Ofalia had been moved by these remonstrances, and more than once promised to do all in his power to oblige Sir George; but then the bishops again beset him, and playing upon his political if not religious fears, prevented him from acting a just, honest, and honourable part. At the desire of Sir George Villiers, I drew up a brief account of the Bible Society, and an exposition of its views, especially in respect to Spain, which he presented with his own hands to the Count. I shall not trouble the reader by inserting this memorial, but content myself with observing, that I made no attempts to flatter and cajole, but expressed myself honestly and frankly, as a Christian ought. Ofalia, on reading it, said, “What a pity that this is a Protestant society, and that all its members are not Catholics.”
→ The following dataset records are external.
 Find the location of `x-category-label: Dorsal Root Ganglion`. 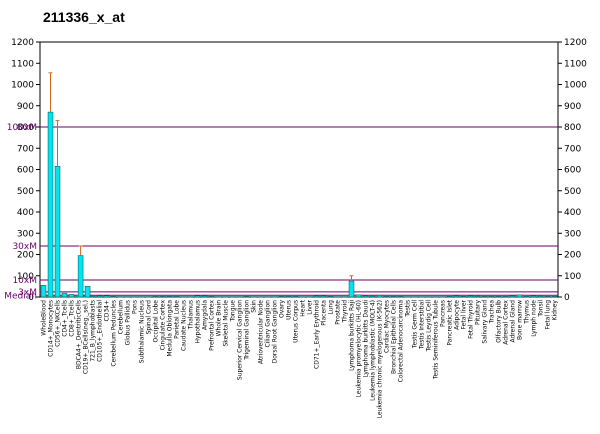

x-category-label: Dorsal Root Ganglion is located at coordinates (276, 332).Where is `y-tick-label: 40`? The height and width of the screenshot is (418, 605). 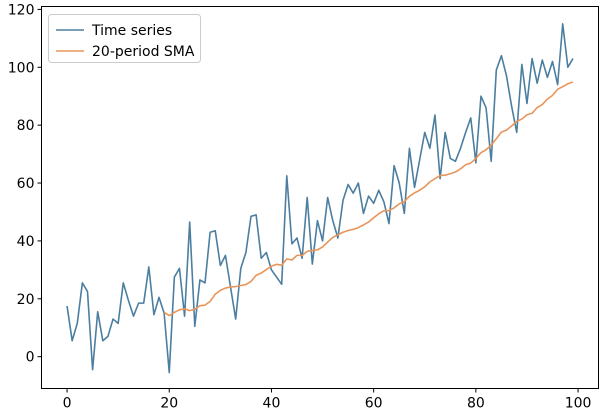 y-tick-label: 40 is located at coordinates (26, 242).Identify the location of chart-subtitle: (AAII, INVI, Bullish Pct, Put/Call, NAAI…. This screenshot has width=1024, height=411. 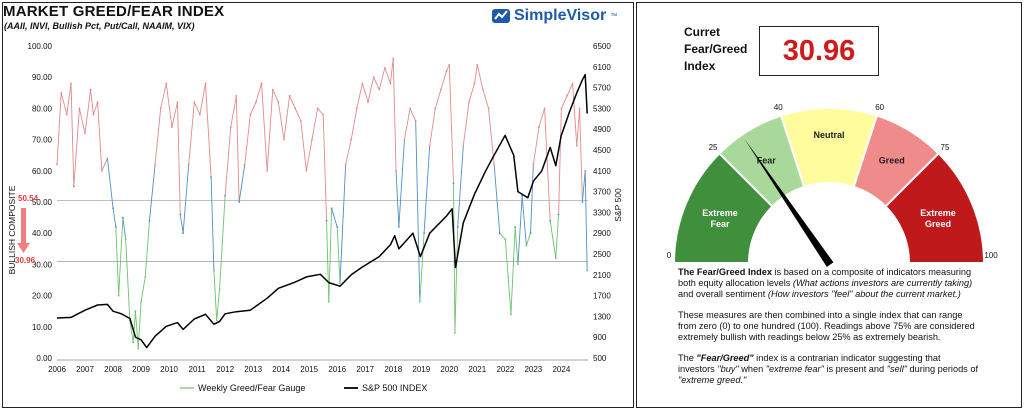
(100, 26).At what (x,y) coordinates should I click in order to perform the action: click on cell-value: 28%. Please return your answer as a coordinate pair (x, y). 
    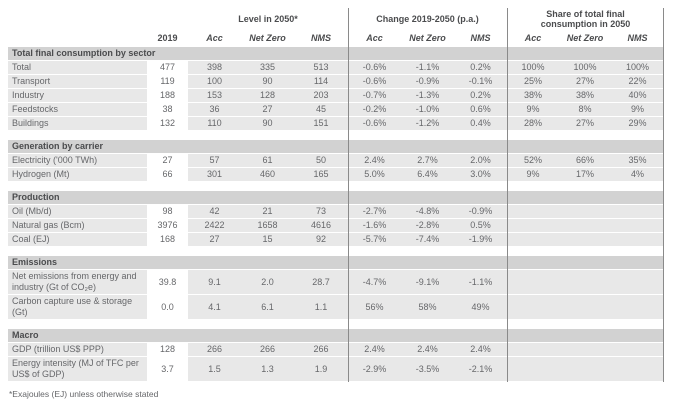
    Looking at the image, I should click on (534, 124).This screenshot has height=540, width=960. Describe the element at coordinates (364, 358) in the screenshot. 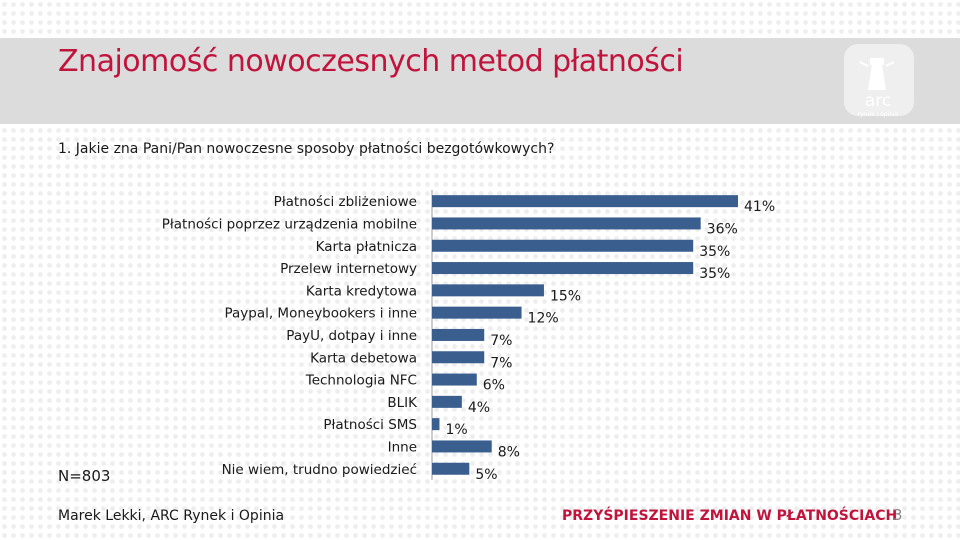

I see `category-label: Karta debetowa` at that location.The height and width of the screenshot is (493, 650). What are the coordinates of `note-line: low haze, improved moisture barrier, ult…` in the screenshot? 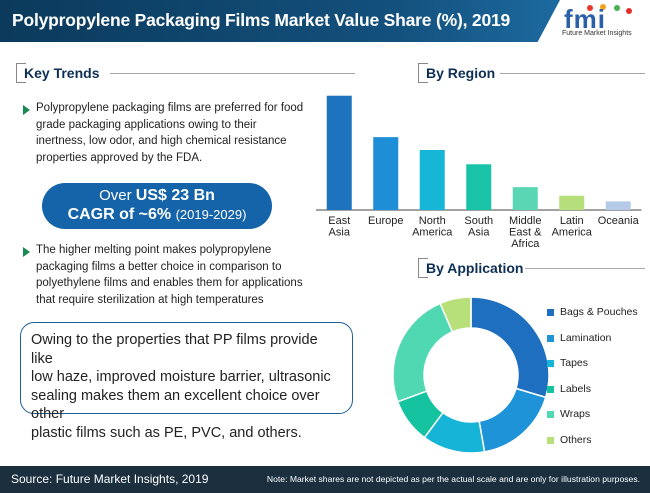 It's located at (181, 377). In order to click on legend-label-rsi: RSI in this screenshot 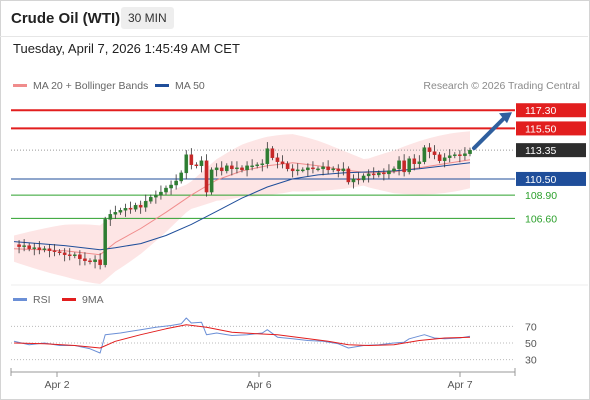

A few days subsequently, to my great astonishment, he sent a message to me by a friend, requesting that I would send him a copy of my Gypsy Gospel. I may as well here state, that the fame of this work, though not yet published, had already spread like wildfire through Madrid, and every person was passionately eager to possess a copy; indeed, several grandees of Spain sent messages with similar requests, all of which I however denied. I instantly resolved to take advantage of this overture on the part of Count Ofalia, and to call on him myself. I therefore caused a copy of the Gospel to be handsomely bound, and proceeding to the palace, was instantly admitted to him. He was a dusky, diminutive person, between fifty and sixty years of age, with false hair and teeth, but exceedingly gentlemanly manners. He received me with great affability, and thanked me for my present; but on my proceeding to speak of the New Testament, he told me that the subject was surrounded with difficulties, and that the great body of the clergy had taken up the matter against me; he conjured me, however, to be patient and peaceable, in which case he said he would endeavour to devise some plan to satisfy me. Amongst other things, he observed that the bishops hated a sectarian more than an Atheist. Whereupon I replied, that, like the Pharisees of old, they cared more for the gold of the temple than the temple itself. Throughout the whole of our interview he evidently laboured under great fear, and was continually looking behind and around him, seemingly in dread of being overheard, which brought to my mind an expression of a friend of mine, that if there be any truth in metempsychosis, the soul of Count Ofalia must have originally belonged to a mouse. We parted in kindness, and I went away, wondering by what strange chance this poor man had become prime minister of a country like Spain.